California is hoping to legislate single-use plastics with the continued discussion on a bill to remove them. The bill has two main goals. The first is to reduce single-use packaging and products to the “maximum extent feasible.” The second, a mandate that all single-use packaging manufactured and sold in California after January 1, 2030 must be recyclable or compostable. On September 10, the bill returned to the senate floor for consideration. Plastic’s harm to land, animals, and people has been widely reported.
The bill also states that by 2030, regulations would maintain a 75% reduction of generated single-use plastic by composting, recycling or reduction. In the bill text, lawmakers outline the disposal and production of plastic, reporting global production at 335 million tons and the disposal of 30 million tons in the United States.
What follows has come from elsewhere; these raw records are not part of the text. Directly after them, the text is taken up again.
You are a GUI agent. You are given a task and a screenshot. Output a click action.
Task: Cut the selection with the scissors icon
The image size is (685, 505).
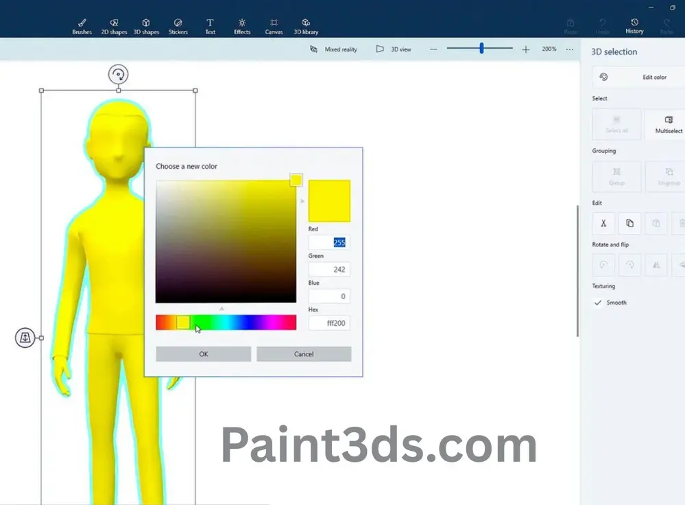[x=603, y=223]
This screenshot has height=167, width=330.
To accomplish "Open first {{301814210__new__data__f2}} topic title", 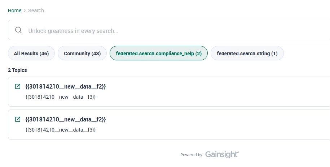I will 65,86.
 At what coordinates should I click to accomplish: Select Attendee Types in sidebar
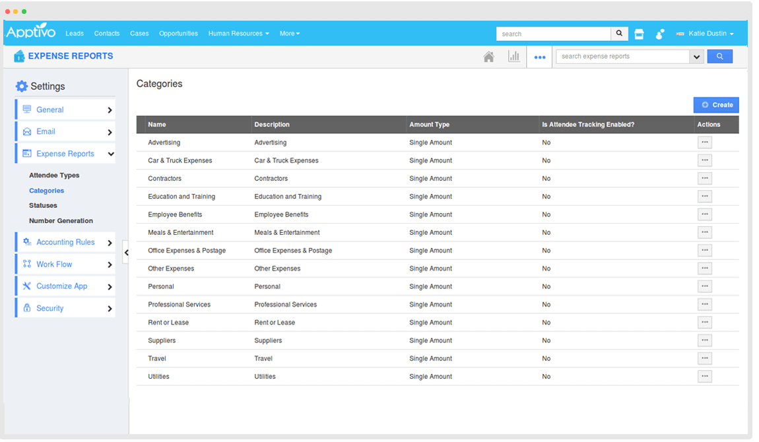click(54, 175)
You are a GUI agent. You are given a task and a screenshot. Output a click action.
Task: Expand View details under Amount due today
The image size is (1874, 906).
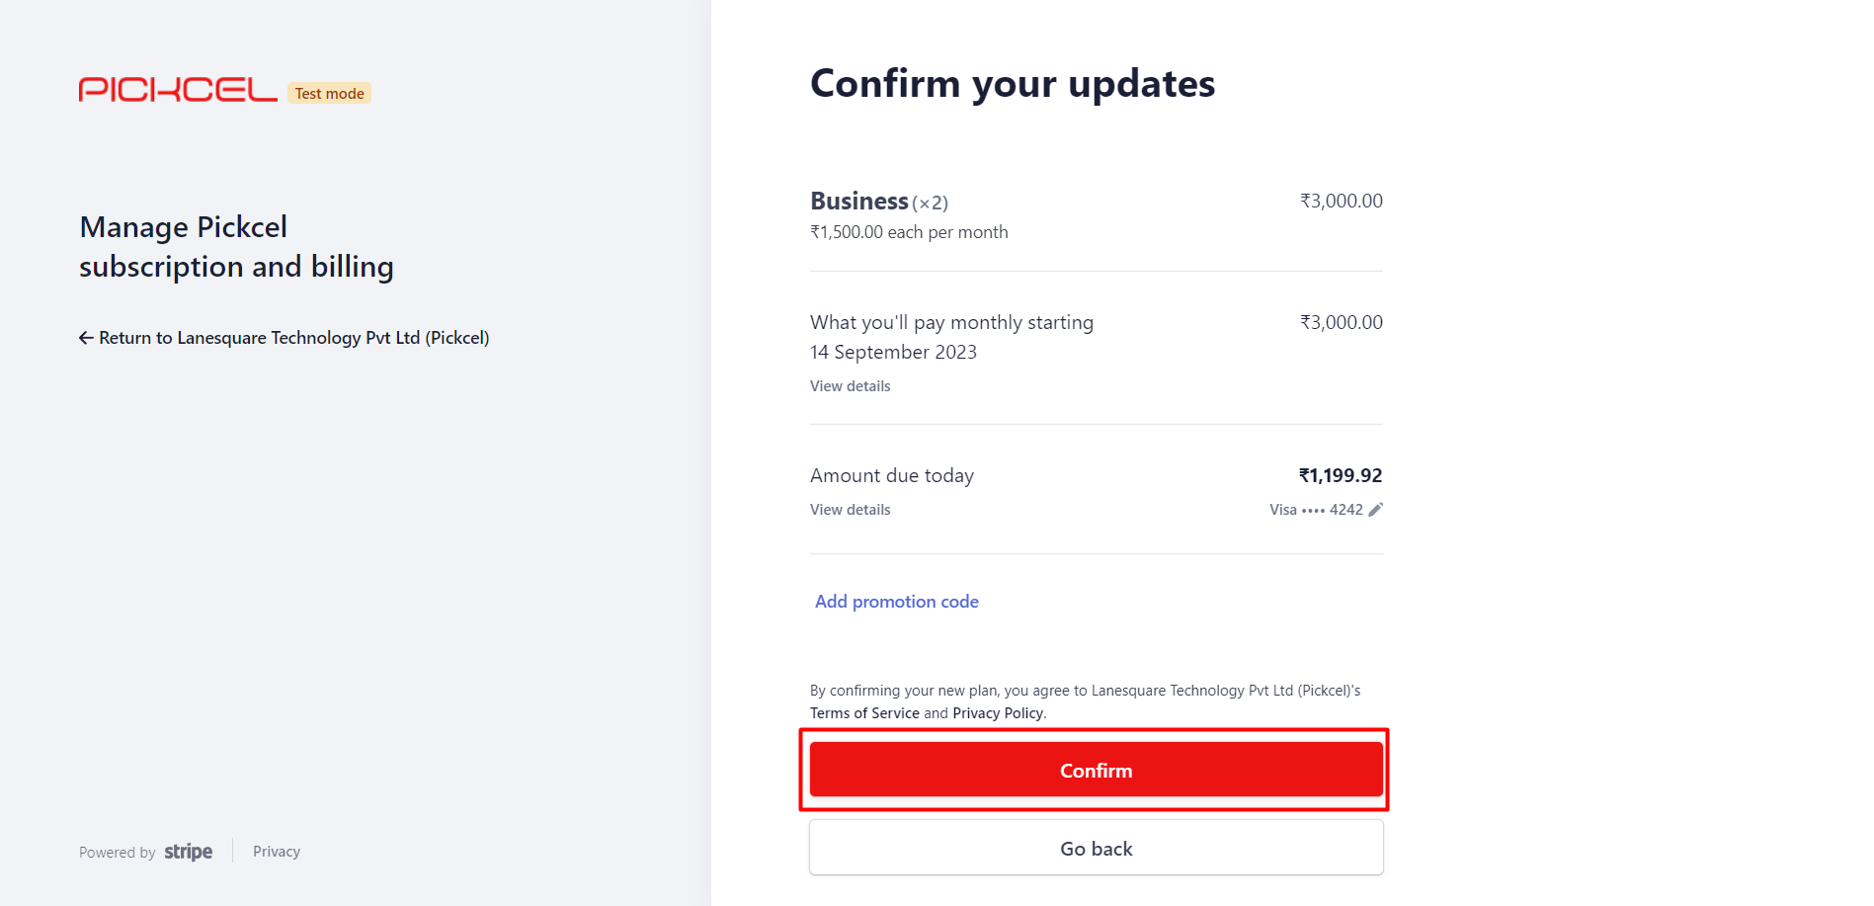point(850,510)
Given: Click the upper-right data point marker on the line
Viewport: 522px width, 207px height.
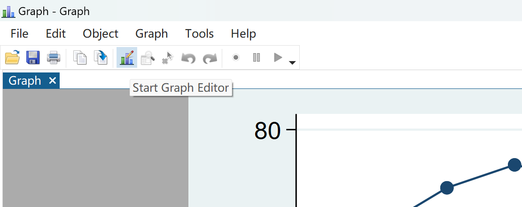Looking at the screenshot, I should click(515, 165).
Much of the disposed plastic ends up in oceans, a significant fact to a state with the Pacific Ocean as its western boundary.
California taking a stand on plastics will have a significant effect on the United States, from a population perspective and in establishing it as a model for other states. One out of every eight people in the United States lives in California. The bill calls California the 5th largest economy in the world.
As plastic production increases, it becomes harder to dispose of and recycle. In a hearing on September 10, bill author Assemblywoman Lorena Gonzalez (D- San Diego) made comments including, “While the state and local communities in California have tried to reduce the burden from single-use packaging since the 1980s, taxpayers and local governments still spend over $420 million annually in ongoing efforts to clean up and prevent litter in streets, storm drains, parks and waterways. Not only is cleanup expensive, but it cannot keep pace with the production of single-use disposable items, which continues to grow exponentially.”
The state has long been a leader in environmental action, including early plastic legislation. In September, 2018, the governor signed a bill banning single-use straws in restaurants, following its 2014 bill banning single-use plastic bags. California was the first state to ban single-use plastic bags.